本は売れないのに、毎年多くの小説の新人賞が開催され新しい本が次々と出版される、その意味について(本題)


 <前回のあらすじ>

 テレビでインタビューされていた現役書店員のおねーさんが、「最近はベテランの女性作家のエッセイや、ご高齢の女性を主人公にした小説が売れています」というようなことを言っていたよ。



 これを聞いていた自分は、少し怖いと思ったんですよ。 ……いや、ホラーな話ではなく。


 ご高齢の女性が元気なのは、とてもいいことです。


 女性に限らず、お年を召した作家さん……著者の方が出された作品がベストセラーになるのもよくあることです。解剖学者・養老孟司さんの『バカの壁』(※1)とか、英文学者・外山滋比古さんの『思考の整理学』(※2)とか。


 若竹千佐子さんの『おらおらでひとりいぐも』みたく「年をとるのも悪くない、と思える小説」……青春小説の対極・玄冬小説は、今までなかった新しいジャンルでもっと需要があると思うし、その中から多くの読者の心を捉えるもの――ヒットがたくさん出ればいいな、と願います。



 ……ただ。


 それが、書き手だけでなく読み手の……本を読むひとたちが日本社会と同じく高齢化していることを意味するなら。


 これは、本当に怖い。


 かなりの読書家でも、年を取るに従って読む本の量は減るもの。若いときに比べ集中力が落ちますし、老眼のせいで手元の文字が見えづらくなりますから。読みたくても読めない。

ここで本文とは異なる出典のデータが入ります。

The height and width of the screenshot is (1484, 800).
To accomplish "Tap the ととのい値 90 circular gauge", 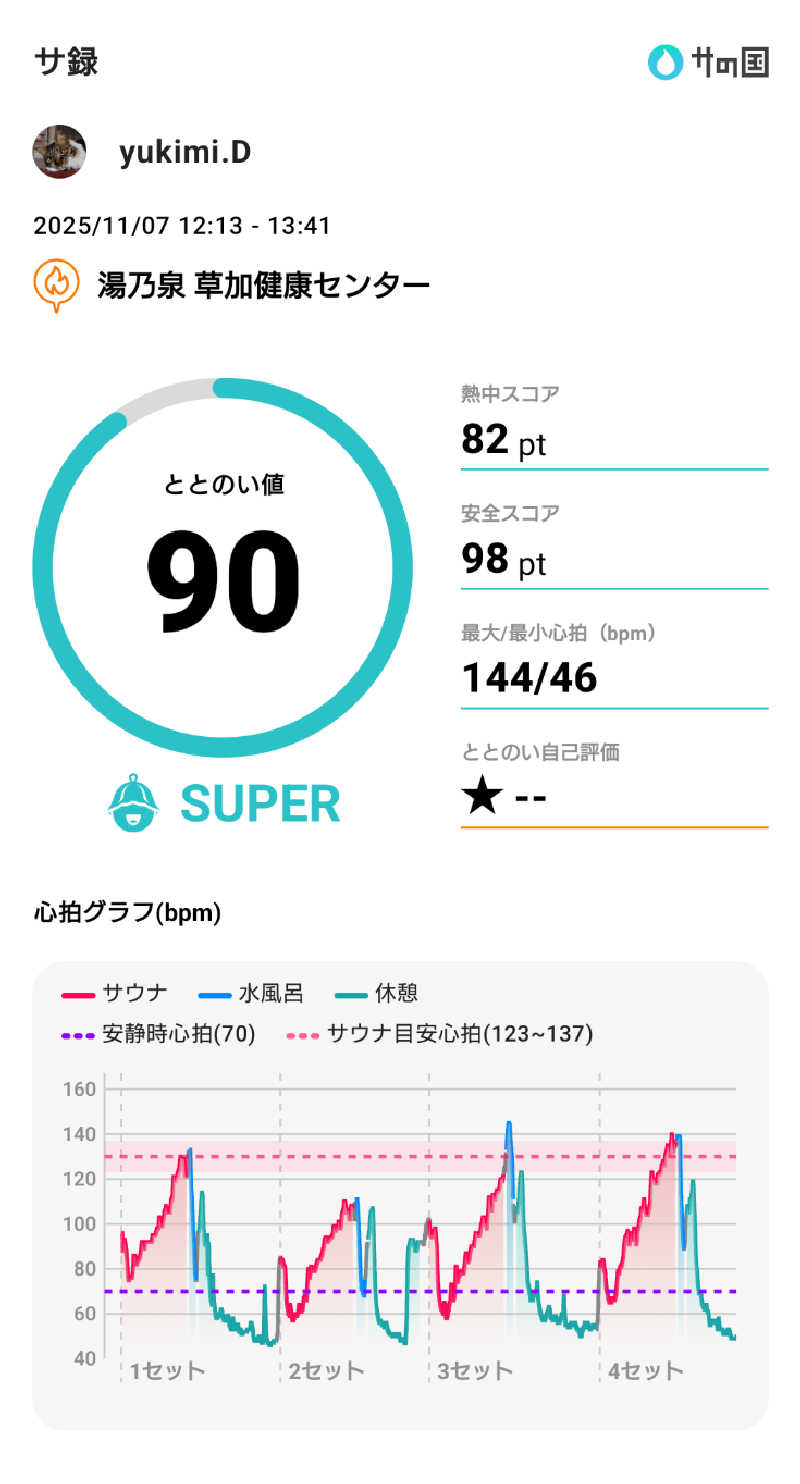I will pos(222,568).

『九十歳。何がめでたい』がこんなにヒットした要因のひとつに、活字が大きくて老眼鏡のお年寄りの目にやさしい……ってことがあるかもしれません。


 読書は好きたけど、最近手元の文字が読みづらい……というご家族のために本を探しているお客様から、


「活字の大きな本ありませんか?」


 というお問い合わせが、結構ありました。


 大きな活字の本、あることにはあります。

 一般的な文庫だと9~10ポイント(1文字約3~3.5mm角)の文字組のところ、12ポイント(同4.2mm角)~22ポイント(同7.7mm角)の大活字のシリーズが、いくつかの版元さんから発売されています。


 ただ、そのお値段は千数百円~3000円前後と少々お高め。刊行されているラインナップも一部のベストセラーの小説やエッセイに限られ、当然一般の書籍に比べてはるかに少ない。字が大きいため、1冊に収まらず分冊されているものがほとんどで、本のサイズもでかい。


 大活字本は図書館向けにセット販売しかされていないものもあるし、大きな街の書店はともかく、自分が勤めていたみたいな普通のお店には在庫が置けなくて、お客様の要望にはほとんど応えることができず、心苦しい思いでした。


「世の中の字は小さすぎて読めない!!」


 ですよね、謙さん。


 自分が老眼にそうなってしみじみ思うのですが、まったく、年を喰うと面倒が増えていけない。好きな本を読むのも一苦労です。


 その点、活字の大きさを自由に変えられる電子書籍は、読みやすくてとても……



 ……あれ?


 実は今回、「年々読書がしづらくなる高齢者ではなく、若いひとに支持される作品がなければ、出版業界に未来はない」みたいな結論にするつもりだったんですよ。


 ……が、よくよく考えてみると、一概にそうとは言い切れないかも。


 出版不況、出版不況といいながら、実は長い間大きな需要があるのを見逃して取りこぼしてしまっているのかもしれません。


 40代中盤から60代前後向けの集中力がなくてもサクっと読める作品。


 電子書籍なら文字の大きさを自由に変えられるから老眼でも読みづらくないし、値段も紙の本と同じか少し安いくらい。もちろん作品のラインナップも豊富だし。


 ……意外にいけそう。


 ここに結構なビジネスチャンスがあるかもですよ。




 ※1 『バカの壁』(養老孟司/著 新潮新書 003)

  →ISBN978-4-10-610003-1

 2003年年間ベストセラー総合1位(トーハン調べ)


 ※2 『思考の整理学』(外山滋比古/著 ちくま文庫)

  →ISBN978-4-480-02047-5

 1983年の初刊(文庫化は1986年)でロングセラーを続けていたが、2007年ある書店の手書きPOPがきっかけで再び全国的なベストセラーになった。